Showing posts with label NaNoWriMo. Show all posts
Showing posts with label NaNoWriMo. Show all posts

Saturday, December 5, 2009

Whew! NaNo is complete...

December has arrived and for the third year I have completed NaNoWriMo -- this time with 52,876 words. I even managed to arrive at 'the end!'

Back in '07 I completed NaNo and reached an ending. But once I began editing phase (which for me actually begins in January) I realized the beastie really didn't work. So through '08 I added a bit, tossed aside a bit and by November realized I had to do it again! I also discovered that one of my characters had managed to get herself pregnant along the way.

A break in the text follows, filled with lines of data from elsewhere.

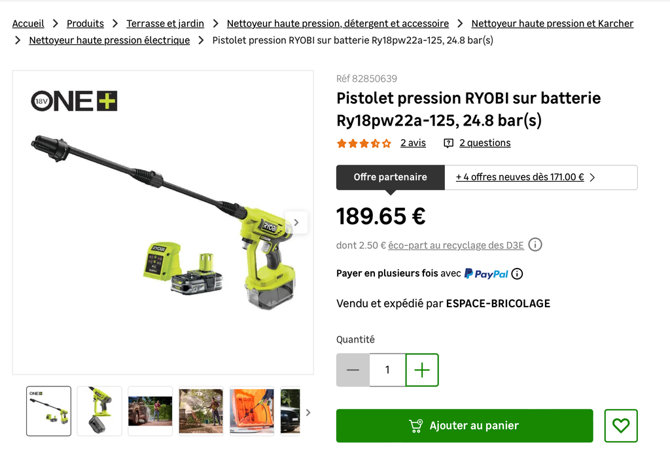Open Terrasse et jardin breadcrumb
The width and height of the screenshot is (670, 453).
(165, 24)
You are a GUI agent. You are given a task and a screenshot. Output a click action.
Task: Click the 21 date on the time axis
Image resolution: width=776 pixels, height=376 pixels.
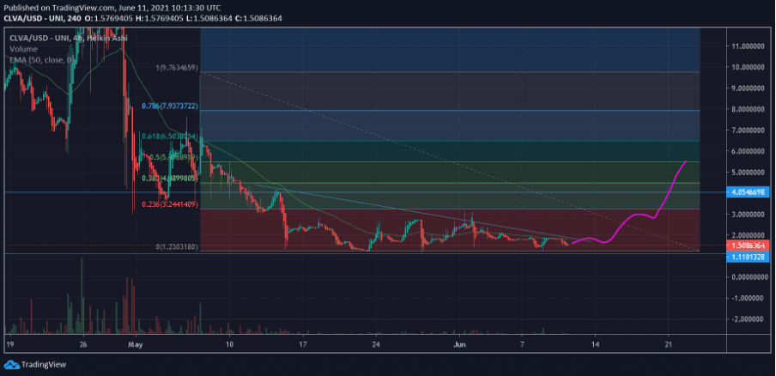669,343
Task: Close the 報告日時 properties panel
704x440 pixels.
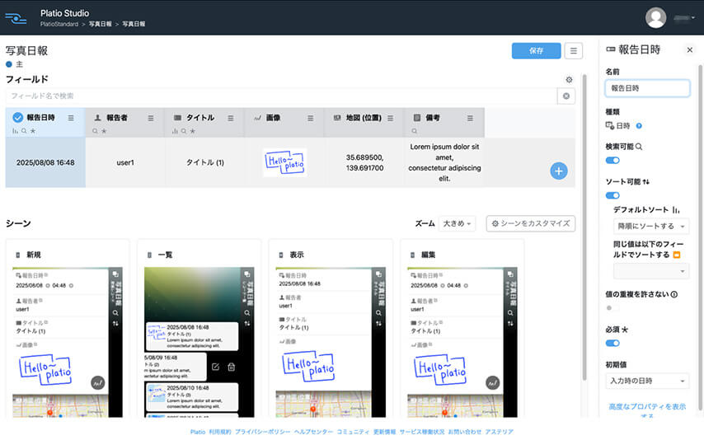Action: click(x=690, y=50)
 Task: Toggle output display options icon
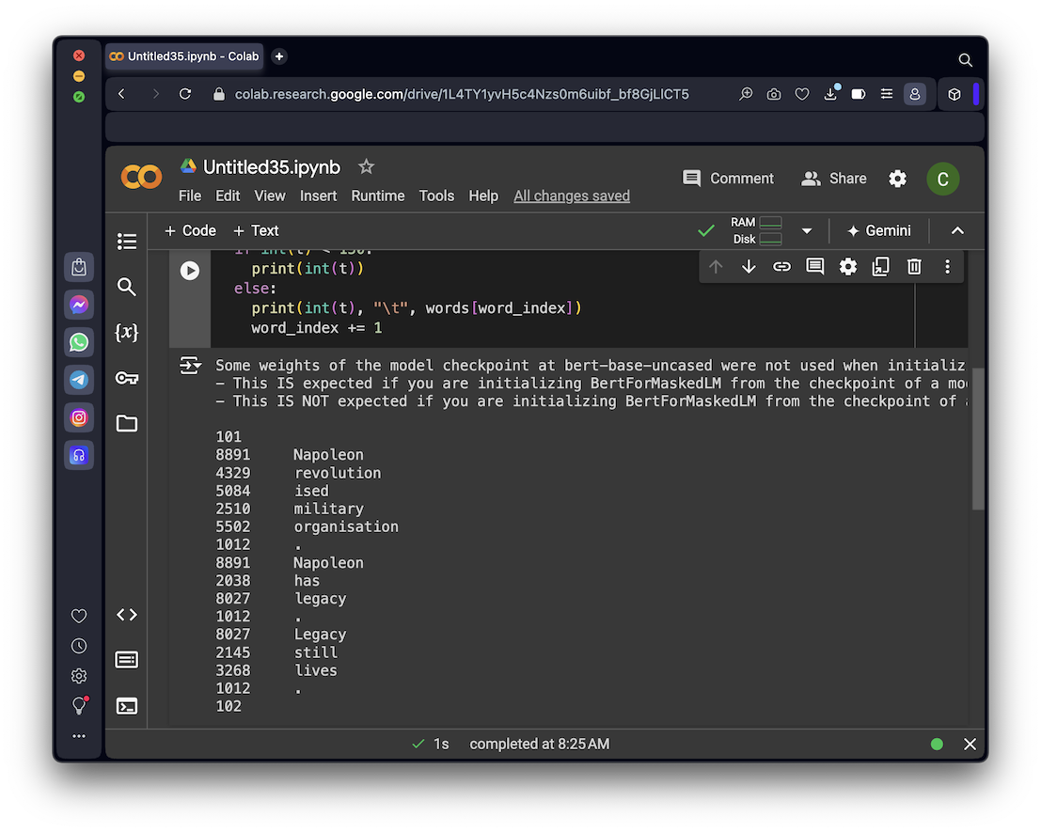[x=191, y=366]
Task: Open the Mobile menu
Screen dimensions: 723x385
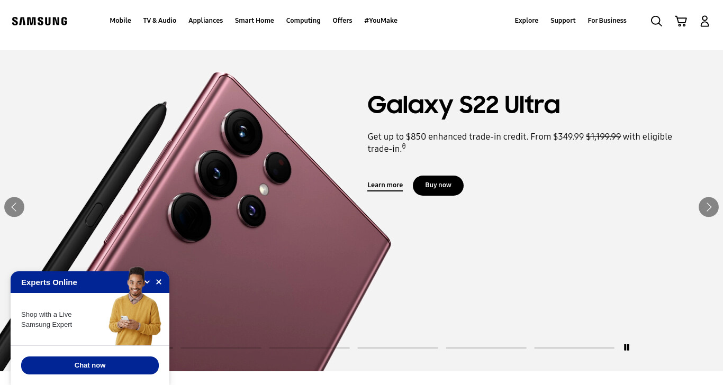Action: tap(120, 21)
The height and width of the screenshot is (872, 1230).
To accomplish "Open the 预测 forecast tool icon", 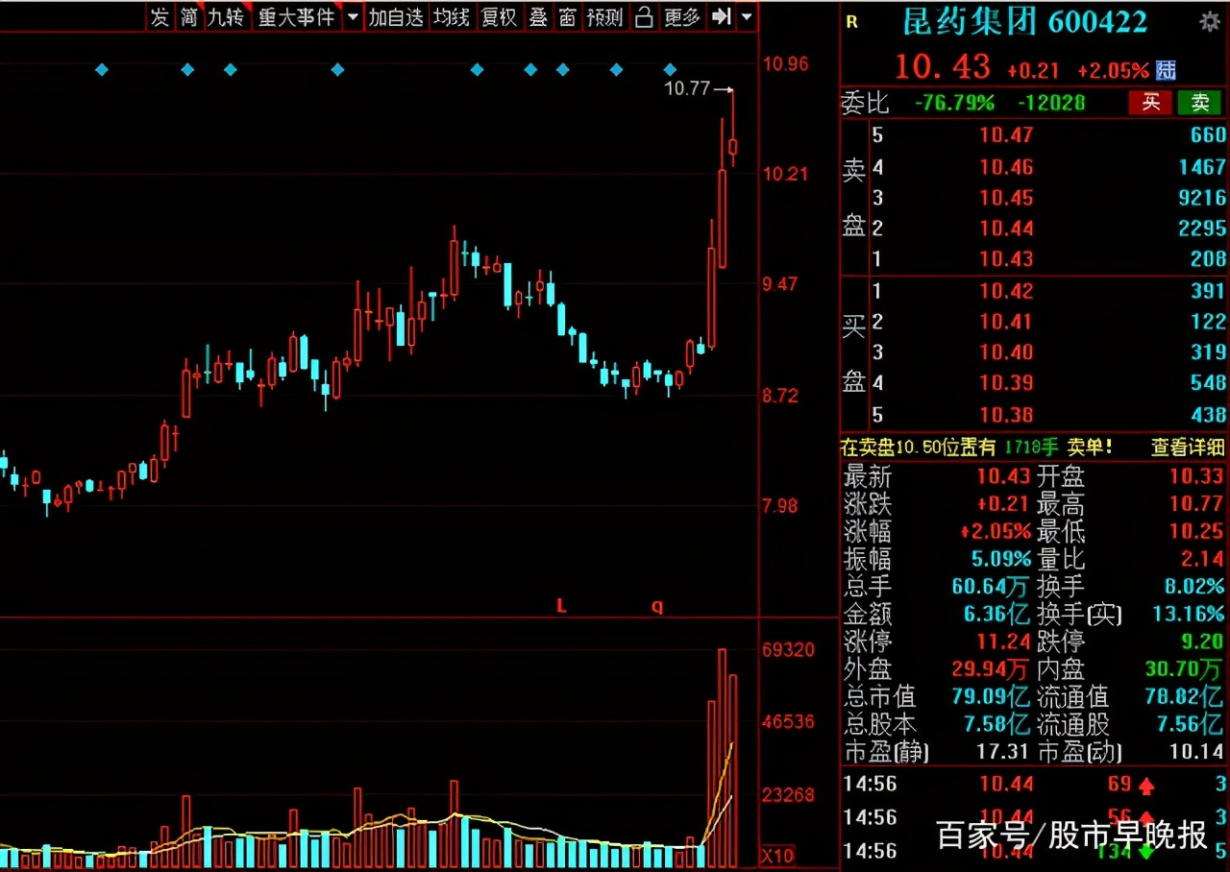I will pos(604,16).
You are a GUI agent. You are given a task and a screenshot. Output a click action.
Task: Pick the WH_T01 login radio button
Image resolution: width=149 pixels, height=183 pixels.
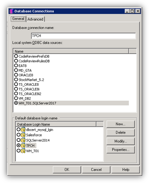19,151
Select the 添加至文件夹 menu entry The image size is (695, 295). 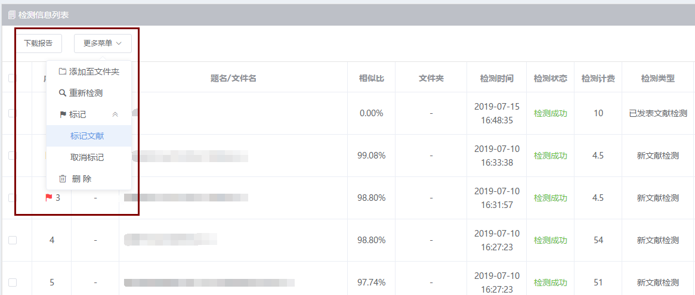tap(89, 72)
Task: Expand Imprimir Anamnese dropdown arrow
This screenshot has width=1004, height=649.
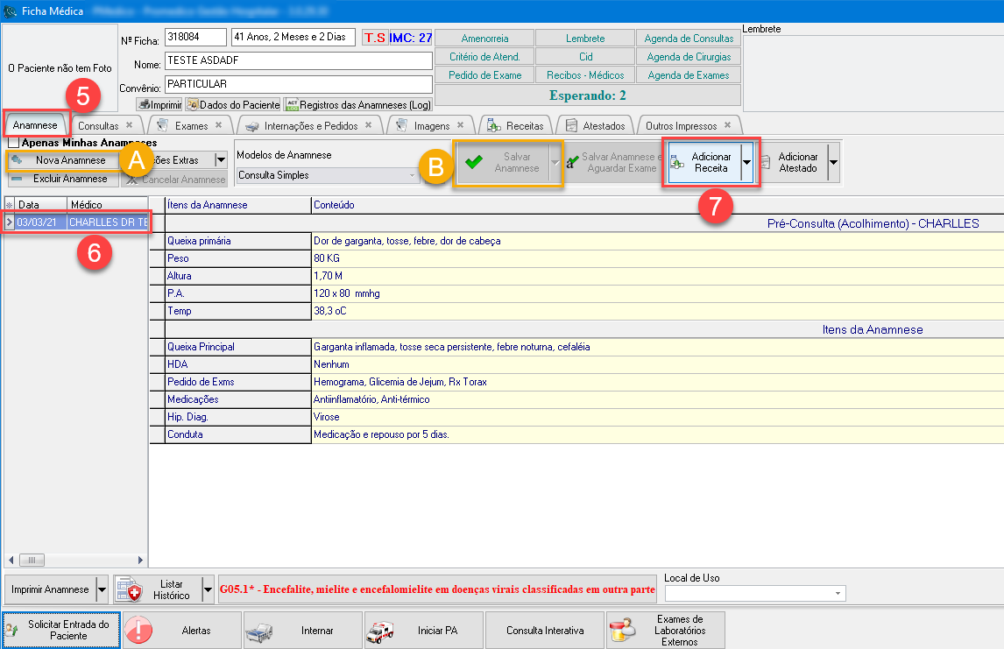Action: coord(102,589)
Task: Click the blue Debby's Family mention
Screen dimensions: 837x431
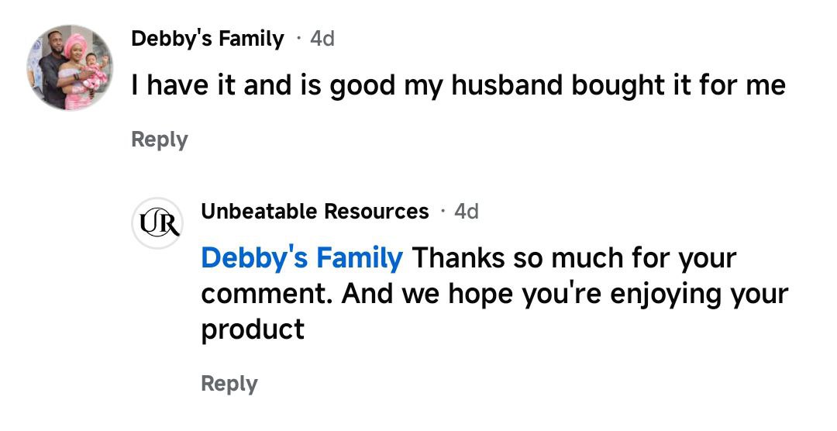Action: [301, 257]
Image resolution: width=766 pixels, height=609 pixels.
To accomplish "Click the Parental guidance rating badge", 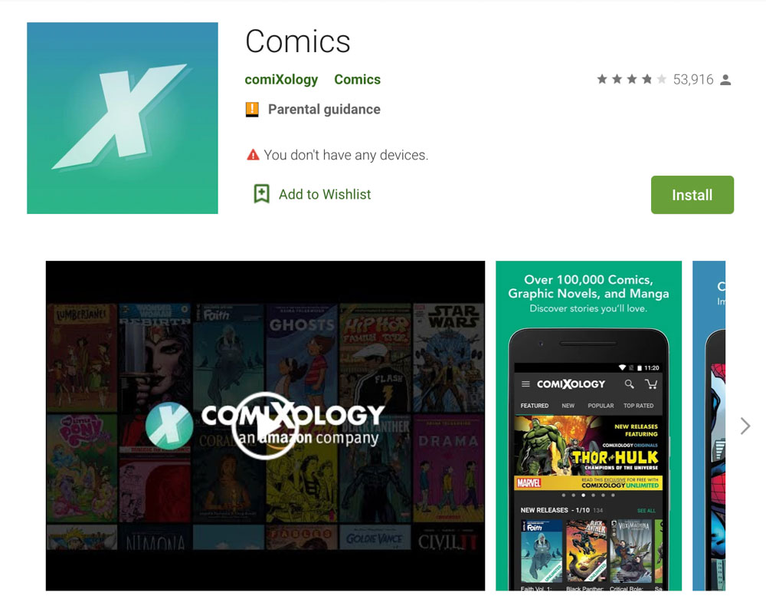I will pos(251,109).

Serves me right for letting her run off on her own!

50 K words later and with a successful NaNo '08 under my belt (so to speak) I had my main characters strewn out across the country and generally had no idea what to do next.

And through '09 I tried to settle and finish it, but every time I thought I had a hook in the beast something unexpected would happen.

And so November arrived....

By that time I knew more or less where things headed (or so I believed) and even spent a good bit of the first day or so working on my time line (a thingee that some people might call an outline).

I tossed a section where a character went into the mountains and and managed to get himself caught in a blizzard (never a good thing) and rerouted him north (things are warmer in the north -- think southern hemisphere). I even managed to rescue a character from having to cross a swamp full of undefined nasties! If I had known more about August in the Louisiana bayou, I might have let them go! Could have been fun.

And things moved along as they always do.

Then about three weeks into NaNO '09 my rerouted character decided he had to go somewhere and the dweeb wandered back into the mountains! Another character went off without his protector and a third decided to do something good by conning every body (an idea which seemed about as bad as any I had managed to come up with).

And all this about 6 or 7 days before I had to wrap this thing up!

Well, somehow it all worked out. A few people paid for their foolishness, more didn't and everybody lived happily ever after -- well, OK, not really, but I did manage to pull a few things together and get to a semblence of an ending.

So, what's my point?

Just this, that if you want to do NaNo or some such enterprise (there's a group who plan to write 5,000 line Epic Poems in May: NEPMo.com, if you're interested) and your characters just won't cooperate then just write what they happen to do at the time. Describing the weather and what a character happens to see off in the distance can buy a few words as well....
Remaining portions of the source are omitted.